Prostaglandin E₂ and Krüppel-like transcription factors synergistically induce the expression of decay-accelerating factor in intestinal epithelial cells

Summary

The decay-accelerating factor (DAF) prevents the intestinal mucosa from bystander killing by complement. Prostaglandin E₂ (PGE₂) induces the expression of DAF that may protect the tumour environment from complement attack. In the present study, we demonstrate synergistic actions of PGE₂ and two Krüppel-like factors (KLFs), which are zinc finger-containing transcription factors, in DAF regulation.
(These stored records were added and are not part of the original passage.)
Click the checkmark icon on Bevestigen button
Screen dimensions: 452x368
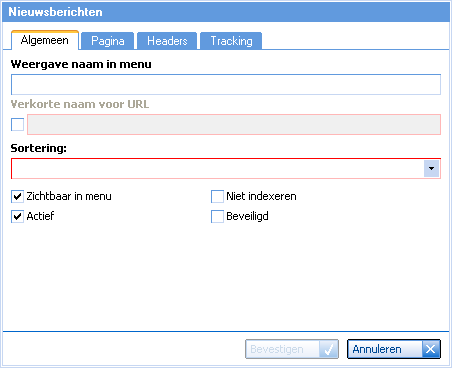328,349
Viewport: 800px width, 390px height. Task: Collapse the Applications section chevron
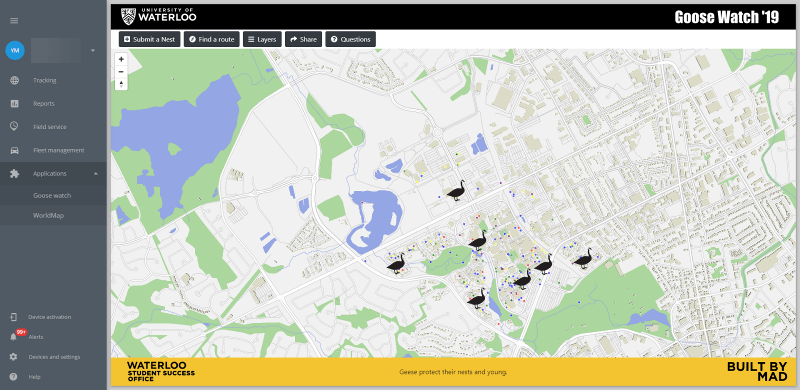tap(95, 174)
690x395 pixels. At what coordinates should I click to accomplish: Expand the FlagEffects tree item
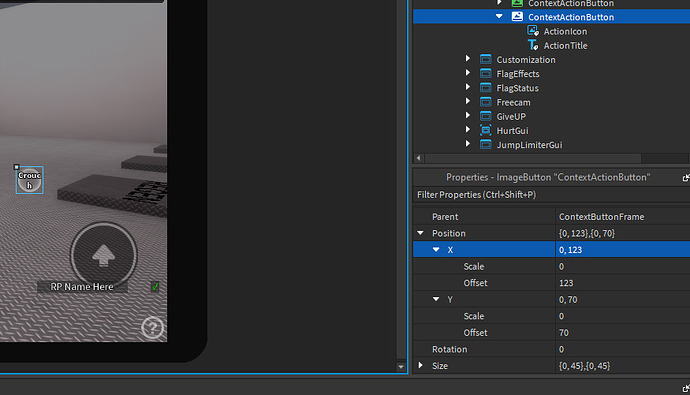click(468, 73)
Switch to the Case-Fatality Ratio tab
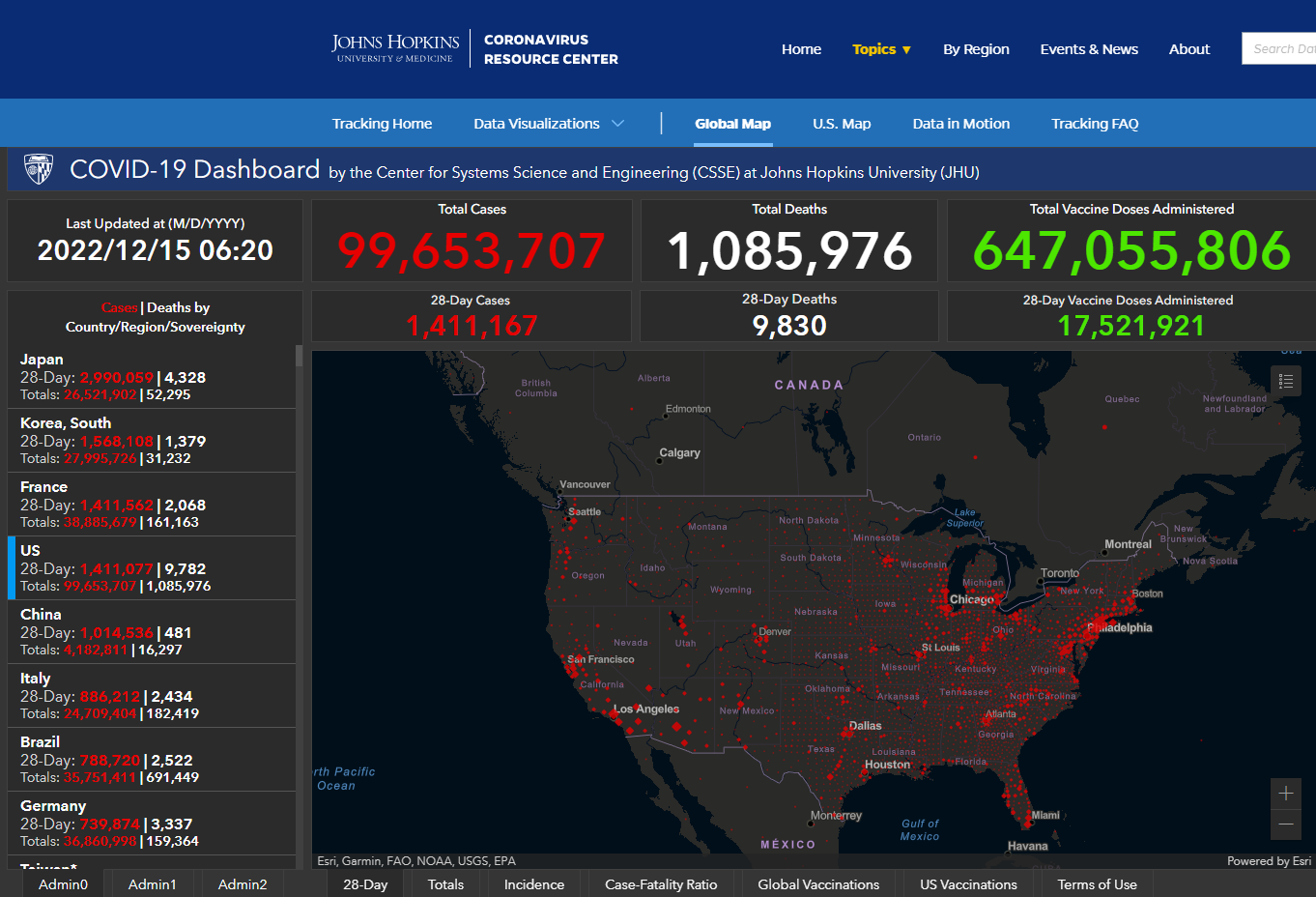The width and height of the screenshot is (1316, 897). pos(661,884)
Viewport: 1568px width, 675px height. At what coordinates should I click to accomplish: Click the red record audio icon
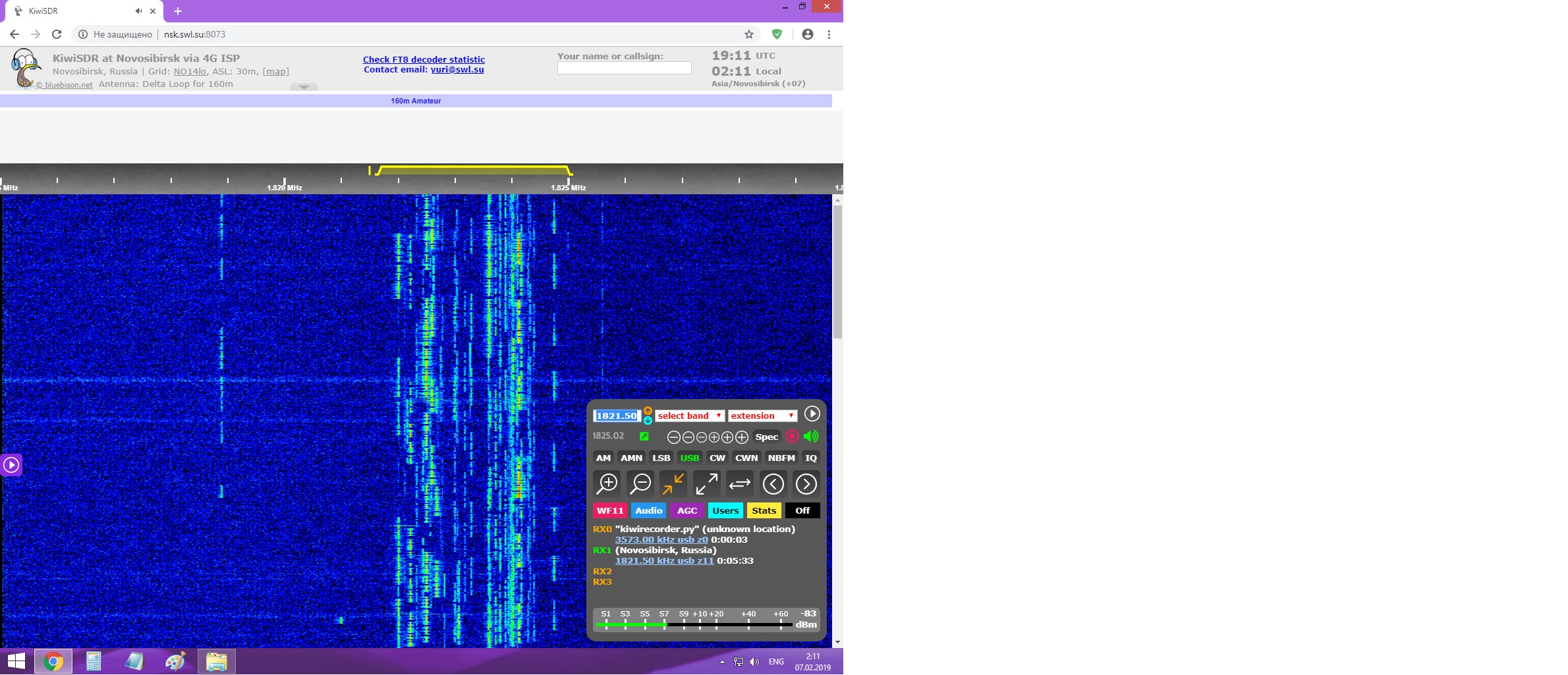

Overexpression of KLF4 and KLF5 robustly induced transcriptional activity of the DAF promoter. In combination, PGE₂ and either KLF4 or KLF5 increased the expression of DAF in a synergistic fashion. Moreover, cyclooxygenase (COX-1 and COX-2) enzymes, KLF4/5 and DAF protein were coordinately expressed in normal intestinal mucosa as well as in intestinal neoplasm. In radiation-injured mouse intestine, COX-1 was rapidly induced and remained at relatively high levels. While KLF5 was quickly elevated after irradiation, KLF4 exhibited a delayed increase. Interestingly, levels of DAF increased gradually following the induction of COX-1 and KLFs. Mimicking the circumstances in vivo, coexpression of both COX and KLFs resulted in a synergistic or additive induction of DAF transcription in intestinal epithelial cells. Our data suggest that COX-derived PGE₂ may collaborate with KLF4/5 to regulate the activation of the complement system and exert diverse effects on the intestinal epithelium.